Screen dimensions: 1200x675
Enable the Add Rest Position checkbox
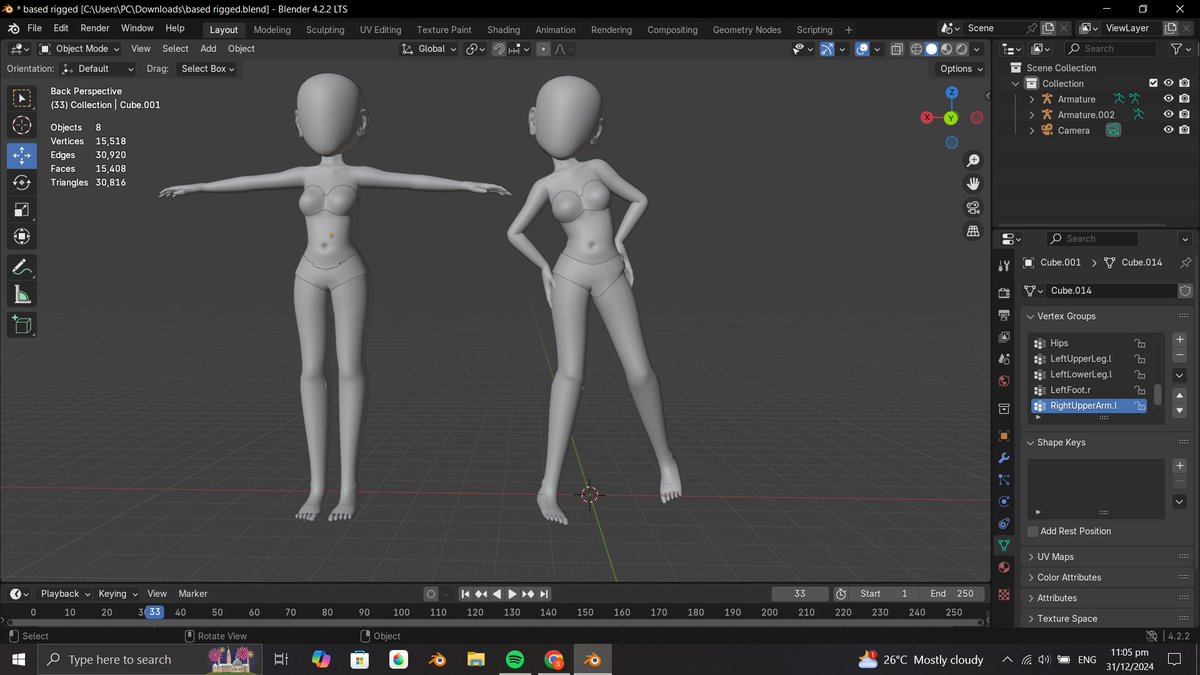point(1033,531)
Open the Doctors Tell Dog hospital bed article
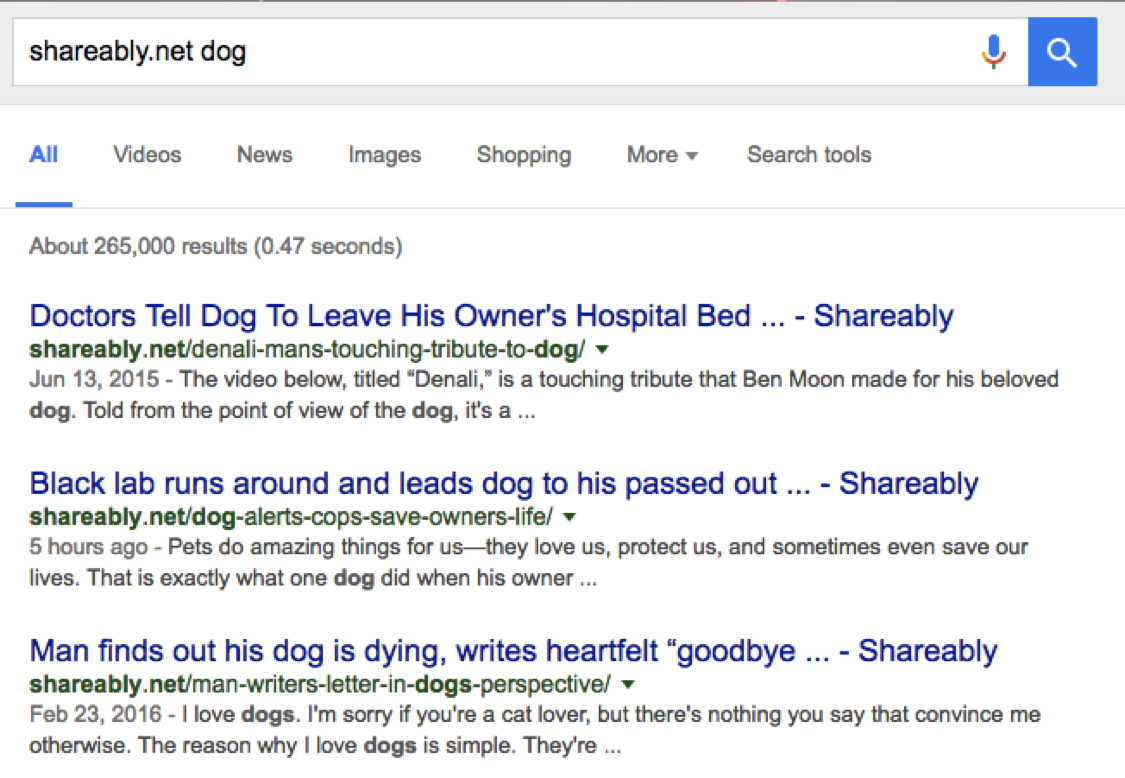This screenshot has width=1125, height=778. [x=490, y=315]
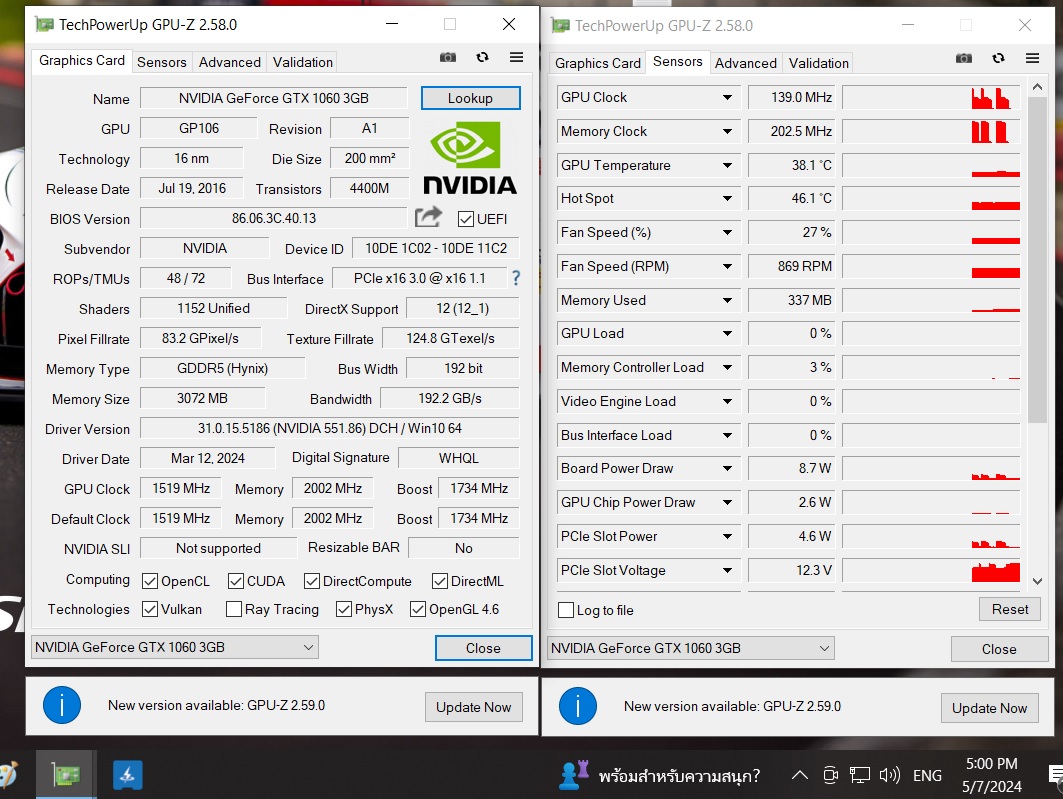
Task: Toggle the Ray Tracing checkbox
Action: (x=234, y=609)
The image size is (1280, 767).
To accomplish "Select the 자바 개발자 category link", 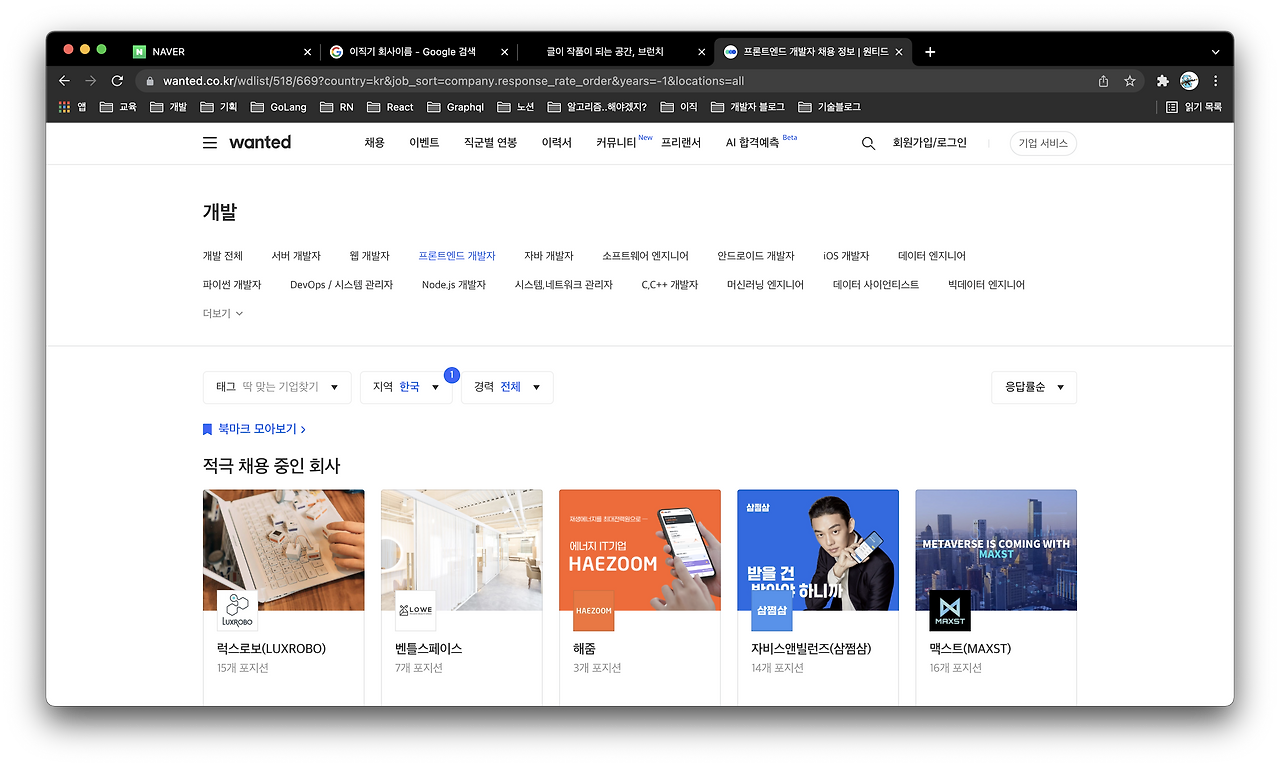I will 547,255.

---+---

WHAT NEEDS TO BE DONE: Could you transcribe exactly the entries above, but only the lines from the one with "Enable the Add Rest Position checkbox" through the one with "The image size is (1280, 767).", and without pictures?

WRITTEN ANSWER:
Enable the Add Rest Position checkbox
point(1033,531)
Open the Doctors Tell Dog hospital bed article
This screenshot has width=1125, height=778. [x=490, y=315]
Task: Toggle the Ray Tracing checkbox
Action: (x=234, y=609)
The image size is (1280, 767).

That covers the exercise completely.